Commercial Litigation and Arbitration

Emails as Verbal Acts

Turner v. Am. Building Condo. Corp., 2014 U.S. Dist. LEXIS 15804 (S.D. Ohio Feb. 7, 2014):

Insofar as defendants suggest that evidence introduced into the record for the first time in response to a motion for summary judgment cannot be considered by the Court in resolving the motion, defendants' argument is not well-taken. Further, defendants have not specified which of the documents submitted by plaintiff are not relevant to his claims and why they are not relevant. Finally, defendants do not challenge the authenticity of the emails and other correspondence submitted by plaintiff, and there is no apparent reason to question the authenticity of these communications. Nor do the e-mails appear to be hearsay as defendants generally assert.
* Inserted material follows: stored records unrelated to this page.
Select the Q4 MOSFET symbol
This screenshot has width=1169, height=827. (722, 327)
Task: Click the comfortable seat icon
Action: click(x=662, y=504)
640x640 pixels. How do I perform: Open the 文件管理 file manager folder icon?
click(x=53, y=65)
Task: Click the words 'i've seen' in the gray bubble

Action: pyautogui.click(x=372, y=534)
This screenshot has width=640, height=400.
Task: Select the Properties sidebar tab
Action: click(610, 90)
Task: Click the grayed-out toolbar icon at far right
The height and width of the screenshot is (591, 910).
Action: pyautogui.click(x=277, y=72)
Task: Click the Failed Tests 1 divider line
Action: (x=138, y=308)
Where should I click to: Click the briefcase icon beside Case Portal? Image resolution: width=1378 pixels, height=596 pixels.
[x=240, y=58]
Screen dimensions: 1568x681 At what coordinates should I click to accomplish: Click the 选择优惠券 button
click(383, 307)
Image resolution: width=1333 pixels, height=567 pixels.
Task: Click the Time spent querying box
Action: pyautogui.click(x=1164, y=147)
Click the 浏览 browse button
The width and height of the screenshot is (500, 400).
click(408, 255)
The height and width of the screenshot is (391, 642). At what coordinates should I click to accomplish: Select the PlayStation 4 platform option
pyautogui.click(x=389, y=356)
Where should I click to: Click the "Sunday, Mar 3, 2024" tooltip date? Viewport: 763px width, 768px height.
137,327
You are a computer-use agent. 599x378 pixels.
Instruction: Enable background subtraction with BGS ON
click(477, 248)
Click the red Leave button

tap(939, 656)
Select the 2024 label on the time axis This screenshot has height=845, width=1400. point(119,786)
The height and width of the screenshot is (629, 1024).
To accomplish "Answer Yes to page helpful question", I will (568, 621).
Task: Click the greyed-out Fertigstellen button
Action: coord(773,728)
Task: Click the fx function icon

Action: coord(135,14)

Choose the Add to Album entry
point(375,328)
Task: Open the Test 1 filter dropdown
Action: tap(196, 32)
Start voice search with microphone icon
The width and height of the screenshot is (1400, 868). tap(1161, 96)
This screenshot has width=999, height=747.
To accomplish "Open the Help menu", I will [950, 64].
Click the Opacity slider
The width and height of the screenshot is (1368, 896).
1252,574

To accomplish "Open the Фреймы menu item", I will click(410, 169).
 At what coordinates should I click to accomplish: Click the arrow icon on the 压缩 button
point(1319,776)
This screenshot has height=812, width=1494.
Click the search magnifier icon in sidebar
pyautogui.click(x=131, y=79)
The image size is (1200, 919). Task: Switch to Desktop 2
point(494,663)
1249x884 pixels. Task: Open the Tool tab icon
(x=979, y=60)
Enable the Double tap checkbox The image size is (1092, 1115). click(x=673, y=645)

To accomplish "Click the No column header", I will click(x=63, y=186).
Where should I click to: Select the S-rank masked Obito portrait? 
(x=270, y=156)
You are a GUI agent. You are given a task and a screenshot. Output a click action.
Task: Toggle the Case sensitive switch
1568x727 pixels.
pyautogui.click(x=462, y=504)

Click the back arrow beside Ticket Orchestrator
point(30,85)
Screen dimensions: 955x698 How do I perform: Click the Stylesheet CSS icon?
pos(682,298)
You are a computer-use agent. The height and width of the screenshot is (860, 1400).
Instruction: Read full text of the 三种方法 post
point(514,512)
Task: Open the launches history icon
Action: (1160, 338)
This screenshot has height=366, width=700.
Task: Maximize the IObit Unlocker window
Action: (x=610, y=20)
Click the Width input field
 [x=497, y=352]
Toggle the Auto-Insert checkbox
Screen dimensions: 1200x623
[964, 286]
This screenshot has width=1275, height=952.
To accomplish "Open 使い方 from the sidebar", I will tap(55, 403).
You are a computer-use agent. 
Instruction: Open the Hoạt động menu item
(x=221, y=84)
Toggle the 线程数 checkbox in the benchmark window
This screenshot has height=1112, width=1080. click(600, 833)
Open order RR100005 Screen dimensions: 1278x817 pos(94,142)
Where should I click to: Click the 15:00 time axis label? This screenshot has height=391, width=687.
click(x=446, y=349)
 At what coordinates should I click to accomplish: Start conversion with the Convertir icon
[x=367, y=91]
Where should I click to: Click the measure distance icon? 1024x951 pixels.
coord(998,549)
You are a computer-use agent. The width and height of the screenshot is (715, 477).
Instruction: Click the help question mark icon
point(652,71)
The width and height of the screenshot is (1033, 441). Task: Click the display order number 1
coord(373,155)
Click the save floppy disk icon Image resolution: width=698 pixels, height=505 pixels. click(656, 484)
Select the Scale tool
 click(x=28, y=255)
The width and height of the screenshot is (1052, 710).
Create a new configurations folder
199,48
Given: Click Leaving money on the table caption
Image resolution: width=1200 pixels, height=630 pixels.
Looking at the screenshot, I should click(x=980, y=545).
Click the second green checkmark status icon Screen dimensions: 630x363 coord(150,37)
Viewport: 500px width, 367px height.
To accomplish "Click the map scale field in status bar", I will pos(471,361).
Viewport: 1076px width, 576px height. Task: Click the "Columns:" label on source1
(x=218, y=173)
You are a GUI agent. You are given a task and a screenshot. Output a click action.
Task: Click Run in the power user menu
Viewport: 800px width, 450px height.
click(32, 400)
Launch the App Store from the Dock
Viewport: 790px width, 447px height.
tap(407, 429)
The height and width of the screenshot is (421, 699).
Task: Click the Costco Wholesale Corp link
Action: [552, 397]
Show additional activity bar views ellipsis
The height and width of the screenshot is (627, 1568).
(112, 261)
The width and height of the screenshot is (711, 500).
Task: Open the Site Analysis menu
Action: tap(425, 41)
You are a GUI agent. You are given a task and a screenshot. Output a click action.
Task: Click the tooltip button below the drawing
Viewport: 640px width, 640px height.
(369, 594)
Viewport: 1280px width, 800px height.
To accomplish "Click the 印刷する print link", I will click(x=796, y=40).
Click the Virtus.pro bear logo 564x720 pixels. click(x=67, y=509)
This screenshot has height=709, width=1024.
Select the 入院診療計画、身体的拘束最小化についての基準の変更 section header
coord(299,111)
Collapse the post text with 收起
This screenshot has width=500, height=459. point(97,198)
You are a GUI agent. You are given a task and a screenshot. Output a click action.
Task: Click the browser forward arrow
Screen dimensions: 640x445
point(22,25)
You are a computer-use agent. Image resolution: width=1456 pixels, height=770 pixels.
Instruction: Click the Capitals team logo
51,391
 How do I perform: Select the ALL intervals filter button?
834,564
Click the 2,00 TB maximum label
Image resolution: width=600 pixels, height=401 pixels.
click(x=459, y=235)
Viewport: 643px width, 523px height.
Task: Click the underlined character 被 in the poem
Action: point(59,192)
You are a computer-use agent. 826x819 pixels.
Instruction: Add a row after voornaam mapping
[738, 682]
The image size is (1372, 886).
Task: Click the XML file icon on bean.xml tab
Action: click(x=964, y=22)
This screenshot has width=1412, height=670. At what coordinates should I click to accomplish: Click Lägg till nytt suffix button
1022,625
They are not offered, and the Court will not consider them, for the truth of the matter asserted. Rather, the emails "are verbal acts, offered to show what was said when and by whom. The statements themselves are the evidence, not the truthfulness or lack thereof of what the statements purport to express." See Midwest Retailers Ass'n, Ltd. v. City of Toledo, 582 F. Supp.2d 931, 935 (N.D. Ohio 2008) (citing Dorchy v. Jones, 320 F. Supp.2d 564, 578 (E.D. Mich. 2004)). Similarly, documents related to proceedings before administrative agencies (Exhs. D, J, K) will be considered only for the timing of the matters before the Court.